View On GitHub View On Colab

Recently I decided to learn deep learning and the math behind the training process and I’d like to summarize what I’ve learned so far by writing a simple but efficient classifier, a neural network capable to tell if an image contains a painting or a statue.

The code uses FastAI deep learning library, mainly because of their motto FASTAI: Making neural nets uncool again and I used Colab, a cloud Python editor with GPU support, to write the code.

Table of Contents #

Prepare the dataset #

Last week I went to the Uffizi Museum and I toke some pictures of paintings and statues so I decided to use them as my training data.

I removed the blurred photos and split them into two folders, named paint and statue, the folder name is very important because the training code uses it to label the content.

Install the libraries #

The first lines of code are for installing libraries and importing the necessary modules.

!pip install fastai==2.2.5
!pip install exif

from fastai.data.all import *
from fastai.vision.all import *
from exif import Image as ExifImage

An issue I had is that fastai by default doesn’t rotate the images according to their EXIF metadata so I searched and found a piece of code to rotate the photos in the correct orientation before feeding the neural network with them.

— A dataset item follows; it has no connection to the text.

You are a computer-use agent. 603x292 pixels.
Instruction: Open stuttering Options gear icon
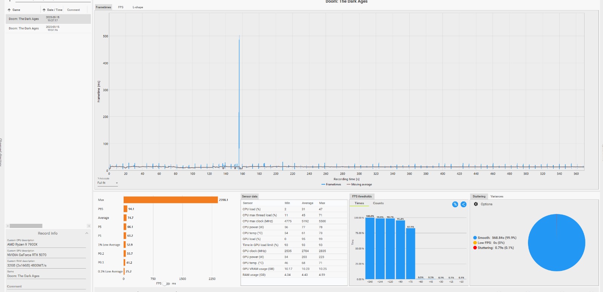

def exif_type_tfms(fn, cls, **kwargs):     
  def get_orientation(fn: (Path, str)):
    with open(fn, 'rb') as image_file:
      exif_img = ExifImage(image_file)
      try:
        return exif_img.orientation.value
      except AttributeError:
        # ignore orientation unset
        return 1
  def f(img, rotate=0, transpose=False):
    img = img.rotate(rotate, expand=True)
    if transpose:
      img = img.transpose(Image.FLIP_LEFT_RIGHT)
    return img

  # Image.rotate will do shorcuts on these magic angles, so no need for any 
  # specific resampling strategy
  trafo_fns = {
    1: partial(f, rotate=0),
    6: partial(f, rotate=270),
    8: partial(f, rotate=90),
    3: partial(f, rotate=180),
    2: partial(f, rotate=0, transpose=True),
    5: partial(f, rotate=270, transpose=True),
    7: partial(f, rotate=90, transpose=True),
    4: partial(f, rotate=180, transpose=True),
  }
  img = cls.create(fn, **kwargs)
  orientation = get_orientation(fn)
  img = trafo_fns[orientation](img)
  return cls(img)

def ExifImageBlock(cls=PILImage):
  """
  if images are rotated with the EXIF orientation flag
  it must be respected when loading the images

  ExifImageBlock can be pickled (which is important to dump learners)
  >>> pickle.dumps(ExifImageBlock())
  b'...
  """
  return TransformBlock(type_tfms=partial(exif_type_tfms, cls=cls), batch_tfms=IntToFloatTensor)

Configure the datasets #

datablock = DataBlock(
    get_items=get_image_files, # how to gather images
    item_tfms=Resize(224), # how to transform images before use them
    blocks=(ExifImageBlock, CategoryBlock), # (input transforms, label transforms)
    get_y=parent_label, # how to label the images
    splitter=RandomSplitter()) # how to get the training dataset

A DataBlock represents a list of instructions used by the network to gather the dataset, label it, transform it, and how to split it into a training dataset and a validation dataset.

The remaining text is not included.